Poxvirus Vectors Activate Human NK and MAIT Cells in a Type I Interferon, IL-18, and Monocyte-Dependent Manner
Kombo F. N'guessan, Zhanna Shubin, Kawthar Machmach, Johan K. Sandberg, Julie A. Ake, Sandhya Vasan, Michael A. Eller, Dominic Paquin-Proulx

TL;DR
The study shows that poxvirus vaccines activate important immune cells like NK and MAIT cells through specific immune signals.
Contribution
The study identifies a conserved mechanism of immune activation by poxvirus vectors involving NK and MAIT cells.
Findings
ALVAC-HIV activates NK and MAIT cells via monocytes, cGAS, IL-18, and type I IFN.
Activation of NK and MAIT cells by ALVAC-HIV leads to B cell activation.

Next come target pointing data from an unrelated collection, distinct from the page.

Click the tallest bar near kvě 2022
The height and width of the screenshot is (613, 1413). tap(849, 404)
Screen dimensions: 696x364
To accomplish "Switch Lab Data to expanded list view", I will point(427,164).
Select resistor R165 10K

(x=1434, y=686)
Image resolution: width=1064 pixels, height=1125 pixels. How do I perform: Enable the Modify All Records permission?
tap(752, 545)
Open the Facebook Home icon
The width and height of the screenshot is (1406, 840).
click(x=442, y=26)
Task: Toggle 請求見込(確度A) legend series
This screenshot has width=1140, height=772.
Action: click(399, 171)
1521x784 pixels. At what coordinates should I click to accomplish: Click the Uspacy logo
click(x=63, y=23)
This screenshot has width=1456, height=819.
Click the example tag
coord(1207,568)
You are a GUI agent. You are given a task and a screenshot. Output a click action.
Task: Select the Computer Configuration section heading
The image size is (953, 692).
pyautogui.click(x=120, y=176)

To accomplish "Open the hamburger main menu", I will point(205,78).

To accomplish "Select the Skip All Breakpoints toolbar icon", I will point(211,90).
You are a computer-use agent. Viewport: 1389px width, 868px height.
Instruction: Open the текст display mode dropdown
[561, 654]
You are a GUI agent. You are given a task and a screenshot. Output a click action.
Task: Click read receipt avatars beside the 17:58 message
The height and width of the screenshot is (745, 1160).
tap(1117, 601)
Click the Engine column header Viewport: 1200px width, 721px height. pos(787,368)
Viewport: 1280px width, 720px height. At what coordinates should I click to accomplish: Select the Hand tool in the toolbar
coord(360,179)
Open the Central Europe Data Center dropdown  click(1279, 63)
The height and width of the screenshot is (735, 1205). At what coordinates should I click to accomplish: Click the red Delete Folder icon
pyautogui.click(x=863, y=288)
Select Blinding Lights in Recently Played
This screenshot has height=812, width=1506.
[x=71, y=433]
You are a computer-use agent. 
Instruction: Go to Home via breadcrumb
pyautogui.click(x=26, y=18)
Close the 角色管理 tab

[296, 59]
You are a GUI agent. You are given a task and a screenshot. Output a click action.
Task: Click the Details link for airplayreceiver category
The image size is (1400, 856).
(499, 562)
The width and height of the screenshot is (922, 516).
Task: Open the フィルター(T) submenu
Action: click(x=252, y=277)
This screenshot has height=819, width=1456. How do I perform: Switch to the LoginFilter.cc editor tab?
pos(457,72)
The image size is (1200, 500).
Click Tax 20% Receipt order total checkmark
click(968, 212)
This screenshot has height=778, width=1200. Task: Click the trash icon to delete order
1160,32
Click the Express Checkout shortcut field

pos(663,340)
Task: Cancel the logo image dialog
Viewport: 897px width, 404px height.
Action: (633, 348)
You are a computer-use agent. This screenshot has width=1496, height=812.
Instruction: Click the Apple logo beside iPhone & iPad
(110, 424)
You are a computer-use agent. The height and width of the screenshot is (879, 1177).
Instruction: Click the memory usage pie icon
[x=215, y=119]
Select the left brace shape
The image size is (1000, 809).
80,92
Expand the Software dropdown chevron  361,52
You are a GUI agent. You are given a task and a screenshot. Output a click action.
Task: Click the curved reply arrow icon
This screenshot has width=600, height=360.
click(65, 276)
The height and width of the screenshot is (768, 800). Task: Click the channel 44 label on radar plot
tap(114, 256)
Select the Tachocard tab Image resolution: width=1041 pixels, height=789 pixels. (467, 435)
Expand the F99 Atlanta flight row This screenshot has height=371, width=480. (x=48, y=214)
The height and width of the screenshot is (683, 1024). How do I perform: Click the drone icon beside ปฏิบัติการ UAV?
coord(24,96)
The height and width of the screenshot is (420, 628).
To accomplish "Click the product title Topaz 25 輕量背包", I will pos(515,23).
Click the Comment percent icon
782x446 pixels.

MVA also activates NK and MAIT cells, suggesting a conserved mechanism across poxviral vectors.
Abstract
Recombinant poxviruses have been extensively studied as vaccine vectors, yet the specific mechanisms by which they engage the immune system remain incompletely understood. ALVAC is a poxviral vector that was a component of the HIV vaccine used in the Thai RV144 trial, showing modest efficacy in reducing HIV acquisition. Here, we show that in vitro ALVAC-HIV infection of peripheral blood mononuclear cells (PBMCs) activates natural killer (NK) and mucosal-associated invariant T (MAIT) cells. This activation was partially dependent on monocytes, cGAS sensing, and production of IL-18 and type I IFN. Furthermore, ALVAC-HIV-mediated activation of NK and MAIT cells contributed to the activation of B cells. Modified vaccinia Ankara (MVA), another poxviral vector used for prevention of smallpox and mpox, similarly activated NK and MAIT cells. Overall, this suggests a conserved mechanism by which…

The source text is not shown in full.